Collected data
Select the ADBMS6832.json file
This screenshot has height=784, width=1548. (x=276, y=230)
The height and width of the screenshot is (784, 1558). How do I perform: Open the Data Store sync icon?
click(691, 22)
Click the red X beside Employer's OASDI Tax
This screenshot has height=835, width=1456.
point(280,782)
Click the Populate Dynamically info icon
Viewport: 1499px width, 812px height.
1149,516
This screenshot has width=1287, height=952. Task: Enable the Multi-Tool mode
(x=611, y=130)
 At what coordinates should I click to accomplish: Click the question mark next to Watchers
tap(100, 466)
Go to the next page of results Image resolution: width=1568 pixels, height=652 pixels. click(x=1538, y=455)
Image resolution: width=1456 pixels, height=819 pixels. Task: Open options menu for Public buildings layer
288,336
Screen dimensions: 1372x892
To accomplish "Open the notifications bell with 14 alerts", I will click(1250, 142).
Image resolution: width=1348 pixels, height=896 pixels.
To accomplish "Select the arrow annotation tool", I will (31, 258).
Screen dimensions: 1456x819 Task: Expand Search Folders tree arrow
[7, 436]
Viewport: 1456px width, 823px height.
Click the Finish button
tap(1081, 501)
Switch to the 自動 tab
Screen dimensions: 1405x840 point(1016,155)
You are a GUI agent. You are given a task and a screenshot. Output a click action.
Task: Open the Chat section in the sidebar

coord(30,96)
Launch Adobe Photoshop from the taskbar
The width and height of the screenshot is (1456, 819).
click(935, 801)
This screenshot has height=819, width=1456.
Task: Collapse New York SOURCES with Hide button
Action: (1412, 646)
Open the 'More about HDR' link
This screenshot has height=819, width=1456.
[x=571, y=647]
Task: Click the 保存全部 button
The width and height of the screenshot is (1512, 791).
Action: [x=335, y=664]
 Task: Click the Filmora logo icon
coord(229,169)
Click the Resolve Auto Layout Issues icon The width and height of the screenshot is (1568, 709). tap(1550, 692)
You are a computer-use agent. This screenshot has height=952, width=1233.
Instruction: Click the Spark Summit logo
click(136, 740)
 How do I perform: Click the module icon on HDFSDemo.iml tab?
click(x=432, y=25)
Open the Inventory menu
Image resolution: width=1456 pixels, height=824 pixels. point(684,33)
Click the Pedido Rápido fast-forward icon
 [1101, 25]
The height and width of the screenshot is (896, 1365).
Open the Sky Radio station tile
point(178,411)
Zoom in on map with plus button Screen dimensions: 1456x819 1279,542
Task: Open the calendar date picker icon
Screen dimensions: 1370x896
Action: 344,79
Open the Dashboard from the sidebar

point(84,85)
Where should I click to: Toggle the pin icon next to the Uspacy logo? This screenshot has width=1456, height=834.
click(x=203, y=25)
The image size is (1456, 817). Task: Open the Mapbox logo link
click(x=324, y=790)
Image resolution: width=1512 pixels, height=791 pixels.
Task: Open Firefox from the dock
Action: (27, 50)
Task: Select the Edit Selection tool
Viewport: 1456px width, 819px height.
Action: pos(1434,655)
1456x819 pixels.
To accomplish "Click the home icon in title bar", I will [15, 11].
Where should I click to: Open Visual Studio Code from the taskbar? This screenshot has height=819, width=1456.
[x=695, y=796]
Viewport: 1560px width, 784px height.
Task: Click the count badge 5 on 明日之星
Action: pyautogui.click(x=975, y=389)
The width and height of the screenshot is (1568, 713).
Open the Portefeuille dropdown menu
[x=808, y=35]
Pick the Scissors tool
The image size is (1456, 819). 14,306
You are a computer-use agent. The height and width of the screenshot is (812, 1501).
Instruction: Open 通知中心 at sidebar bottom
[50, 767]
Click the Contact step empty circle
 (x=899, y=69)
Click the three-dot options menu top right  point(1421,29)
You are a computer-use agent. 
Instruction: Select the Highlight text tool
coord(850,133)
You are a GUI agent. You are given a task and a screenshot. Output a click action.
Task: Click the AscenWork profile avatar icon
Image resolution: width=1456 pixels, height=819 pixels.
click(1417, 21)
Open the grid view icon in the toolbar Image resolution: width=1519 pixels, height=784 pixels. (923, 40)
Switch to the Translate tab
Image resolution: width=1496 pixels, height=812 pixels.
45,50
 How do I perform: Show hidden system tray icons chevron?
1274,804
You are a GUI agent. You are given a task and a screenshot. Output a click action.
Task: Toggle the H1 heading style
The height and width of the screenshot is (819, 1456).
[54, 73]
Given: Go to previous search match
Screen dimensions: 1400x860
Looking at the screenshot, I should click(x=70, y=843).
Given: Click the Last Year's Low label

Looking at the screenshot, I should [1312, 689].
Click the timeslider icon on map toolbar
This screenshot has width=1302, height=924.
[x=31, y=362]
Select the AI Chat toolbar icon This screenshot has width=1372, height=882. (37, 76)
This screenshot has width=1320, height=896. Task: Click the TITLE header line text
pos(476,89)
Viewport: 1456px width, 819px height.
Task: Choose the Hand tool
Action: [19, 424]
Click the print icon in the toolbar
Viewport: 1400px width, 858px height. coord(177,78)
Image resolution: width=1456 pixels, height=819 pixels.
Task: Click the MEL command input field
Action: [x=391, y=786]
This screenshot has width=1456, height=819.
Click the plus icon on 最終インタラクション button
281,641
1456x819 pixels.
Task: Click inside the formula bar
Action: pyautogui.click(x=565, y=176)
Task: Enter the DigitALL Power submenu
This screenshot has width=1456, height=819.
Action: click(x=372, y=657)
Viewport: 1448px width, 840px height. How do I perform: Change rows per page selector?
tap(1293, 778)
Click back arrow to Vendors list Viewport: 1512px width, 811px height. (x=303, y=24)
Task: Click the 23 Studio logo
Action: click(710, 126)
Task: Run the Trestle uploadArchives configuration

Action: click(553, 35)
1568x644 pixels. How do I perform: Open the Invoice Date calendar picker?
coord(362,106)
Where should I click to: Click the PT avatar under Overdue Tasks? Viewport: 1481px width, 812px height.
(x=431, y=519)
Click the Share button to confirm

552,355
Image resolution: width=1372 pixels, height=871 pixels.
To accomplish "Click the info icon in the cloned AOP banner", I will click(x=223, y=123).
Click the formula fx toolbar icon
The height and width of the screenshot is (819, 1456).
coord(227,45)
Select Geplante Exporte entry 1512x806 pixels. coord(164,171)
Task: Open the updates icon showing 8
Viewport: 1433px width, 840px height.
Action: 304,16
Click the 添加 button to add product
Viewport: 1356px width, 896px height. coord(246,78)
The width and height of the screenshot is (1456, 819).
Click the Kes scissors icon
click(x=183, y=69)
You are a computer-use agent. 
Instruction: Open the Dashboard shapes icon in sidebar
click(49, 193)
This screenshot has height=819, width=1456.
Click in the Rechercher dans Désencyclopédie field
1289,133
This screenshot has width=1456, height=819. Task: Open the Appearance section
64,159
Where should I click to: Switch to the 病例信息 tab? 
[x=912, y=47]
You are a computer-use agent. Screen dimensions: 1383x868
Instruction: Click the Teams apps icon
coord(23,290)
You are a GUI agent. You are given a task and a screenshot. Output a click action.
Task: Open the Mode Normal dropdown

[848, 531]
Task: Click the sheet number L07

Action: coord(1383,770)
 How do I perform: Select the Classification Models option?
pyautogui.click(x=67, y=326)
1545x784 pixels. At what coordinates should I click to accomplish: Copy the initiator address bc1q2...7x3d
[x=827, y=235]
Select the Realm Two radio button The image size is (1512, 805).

_DIRECTIONS_:
Give back each line above precisely as it stands.

_SOLUTION_:
Select the ADBMS6832.json file
This screenshot has height=784, width=1548. (x=276, y=230)
The height and width of the screenshot is (784, 1558). How do I perform: Open the Data Store sync icon?
click(691, 22)
Click the red X beside Employer's OASDI Tax
This screenshot has height=835, width=1456.
point(280,782)
Click the Populate Dynamically info icon
Viewport: 1499px width, 812px height.
1149,516
This screenshot has width=1287, height=952. Task: Enable the Multi-Tool mode
(x=611, y=130)
 At what coordinates should I click to accomplish: Click the question mark next to Watchers
tap(100, 466)
Go to the next page of results Image resolution: width=1568 pixels, height=652 pixels. click(x=1538, y=455)
Image resolution: width=1456 pixels, height=819 pixels. Task: Open options menu for Public buildings layer
288,336
Screen dimensions: 1372x892
To accomplish "Open the notifications bell with 14 alerts", I will click(1250, 142).
Image resolution: width=1348 pixels, height=896 pixels.
To accomplish "Select the arrow annotation tool", I will (31, 258).
Screen dimensions: 1456x819 Task: Expand Search Folders tree arrow
[7, 436]
Viewport: 1456px width, 823px height.
Click the Finish button
tap(1081, 501)
Switch to the 自動 tab
Screen dimensions: 1405x840 point(1016,155)
You are a GUI agent. You are given a task and a screenshot. Output a click action.
Task: Open the Chat section in the sidebar

coord(30,96)
Launch Adobe Photoshop from the taskbar
The width and height of the screenshot is (1456, 819).
click(935, 801)
This screenshot has height=819, width=1456.
Task: Collapse New York SOURCES with Hide button
Action: (1412, 646)
Open the 'More about HDR' link
This screenshot has height=819, width=1456.
[x=571, y=647]
Task: Click the 保存全部 button
The width and height of the screenshot is (1512, 791).
Action: [x=335, y=664]
 Task: Click the Filmora logo icon
coord(229,169)
Click the Resolve Auto Layout Issues icon The width and height of the screenshot is (1568, 709). tap(1550, 692)
You are a computer-use agent. This screenshot has height=952, width=1233.
Instruction: Click the Spark Summit logo
click(136, 740)
 How do I perform: Click the module icon on HDFSDemo.iml tab?
click(x=432, y=25)
Open the Inventory menu
Image resolution: width=1456 pixels, height=824 pixels. point(684,33)
Click the Pedido Rápido fast-forward icon
 [1101, 25]
The height and width of the screenshot is (896, 1365).
Open the Sky Radio station tile
point(178,411)
Zoom in on map with plus button Screen dimensions: 1456x819 1279,542
Task: Open the calendar date picker icon
Screen dimensions: 1370x896
Action: 344,79
Open the Dashboard from the sidebar

point(84,85)
Where should I click to: Toggle the pin icon next to the Uspacy logo? This screenshot has width=1456, height=834.
click(x=203, y=25)
The image size is (1456, 817). Task: Open the Mapbox logo link
click(x=324, y=790)
Image resolution: width=1512 pixels, height=791 pixels.
Task: Open Firefox from the dock
Action: (27, 50)
Task: Select the Edit Selection tool
Viewport: 1456px width, 819px height.
Action: pos(1434,655)
1456x819 pixels.
To accomplish "Click the home icon in title bar", I will [15, 11].
Where should I click to: Open Visual Studio Code from the taskbar? This screenshot has height=819, width=1456.
[x=695, y=796]
Viewport: 1560px width, 784px height.
Task: Click the count badge 5 on 明日之星
Action: pyautogui.click(x=975, y=389)
The width and height of the screenshot is (1568, 713).
Open the Portefeuille dropdown menu
[x=808, y=35]
Pick the Scissors tool
The image size is (1456, 819). 14,306
You are a computer-use agent. The height and width of the screenshot is (812, 1501).
Instruction: Open 通知中心 at sidebar bottom
[50, 767]
Click the Contact step empty circle
 (x=899, y=69)
Click the three-dot options menu top right  point(1421,29)
You are a computer-use agent. 
Instruction: Select the Highlight text tool
coord(850,133)
You are a GUI agent. You are given a task and a screenshot. Output a click action.
Task: Click the AscenWork profile avatar icon
Image resolution: width=1456 pixels, height=819 pixels.
click(1417, 21)
Open the grid view icon in the toolbar Image resolution: width=1519 pixels, height=784 pixels. (923, 40)
Switch to the Translate tab
Image resolution: width=1496 pixels, height=812 pixels.
45,50
 How do I perform: Show hidden system tray icons chevron?
1274,804
You are a GUI agent. You are given a task and a screenshot. Output a click action.
Task: Toggle the H1 heading style
The height and width of the screenshot is (819, 1456).
[54, 73]
Given: Go to previous search match
Screen dimensions: 1400x860
Looking at the screenshot, I should click(x=70, y=843).
Given: Click the Last Year's Low label

Looking at the screenshot, I should [1312, 689].
Click the timeslider icon on map toolbar
This screenshot has width=1302, height=924.
[x=31, y=362]
Select the AI Chat toolbar icon This screenshot has width=1372, height=882. (37, 76)
This screenshot has width=1320, height=896. Task: Click the TITLE header line text
pos(476,89)
Viewport: 1456px width, 819px height.
Task: Choose the Hand tool
Action: [19, 424]
Click the print icon in the toolbar
Viewport: 1400px width, 858px height. coord(177,78)
Image resolution: width=1456 pixels, height=819 pixels.
Task: Click the MEL command input field
Action: [x=391, y=786]
This screenshot has width=1456, height=819.
Click the plus icon on 最終インタラクション button
281,641
1456x819 pixels.
Task: Click inside the formula bar
Action: pyautogui.click(x=565, y=176)
Task: Enter the DigitALL Power submenu
This screenshot has width=1456, height=819.
Action: click(x=372, y=657)
Viewport: 1448px width, 840px height. How do I perform: Change rows per page selector?
tap(1293, 778)
Click back arrow to Vendors list Viewport: 1512px width, 811px height. (x=303, y=24)
Task: Click the 23 Studio logo
Action: click(710, 126)
Task: Run the Trestle uploadArchives configuration

Action: click(553, 35)
1568x644 pixels. How do I perform: Open the Invoice Date calendar picker?
coord(362,106)
Where should I click to: Click the PT avatar under Overdue Tasks? Viewport: 1481px width, 812px height.
(x=431, y=519)
Click the Share button to confirm

552,355
Image resolution: width=1372 pixels, height=871 pixels.
To accomplish "Click the info icon in the cloned AOP banner", I will click(x=223, y=123).
Click the formula fx toolbar icon
The height and width of the screenshot is (819, 1456).
coord(227,45)
Select Geplante Exporte entry 1512x806 pixels. coord(164,171)
Task: Open the updates icon showing 8
Viewport: 1433px width, 840px height.
Action: 304,16
Click the 添加 button to add product
Viewport: 1356px width, 896px height. coord(246,78)
The width and height of the screenshot is (1456, 819).
Click the Kes scissors icon
click(x=183, y=69)
You are a computer-use agent. 
Instruction: Open the Dashboard shapes icon in sidebar
click(49, 193)
This screenshot has height=819, width=1456.
Click in the Rechercher dans Désencyclopédie field
1289,133
This screenshot has width=1456, height=819. Task: Open the Appearance section
64,159
Where should I click to: Switch to the 病例信息 tab? 
[x=912, y=47]
You are a computer-use agent. Screen dimensions: 1383x868
Instruction: Click the Teams apps icon
coord(23,290)
You are a GUI agent. You are given a task and a screenshot. Output a click action.
Task: Open the Mode Normal dropdown

[848, 531]
Task: Click the sheet number L07

Action: coord(1383,770)
 How do I perform: Select the Classification Models option?
pyautogui.click(x=67, y=326)
1545x784 pixels. At what coordinates should I click to accomplish: Copy the initiator address bc1q2...7x3d
[x=827, y=235]
Select the Realm Two radio button The image size is (1512, 805).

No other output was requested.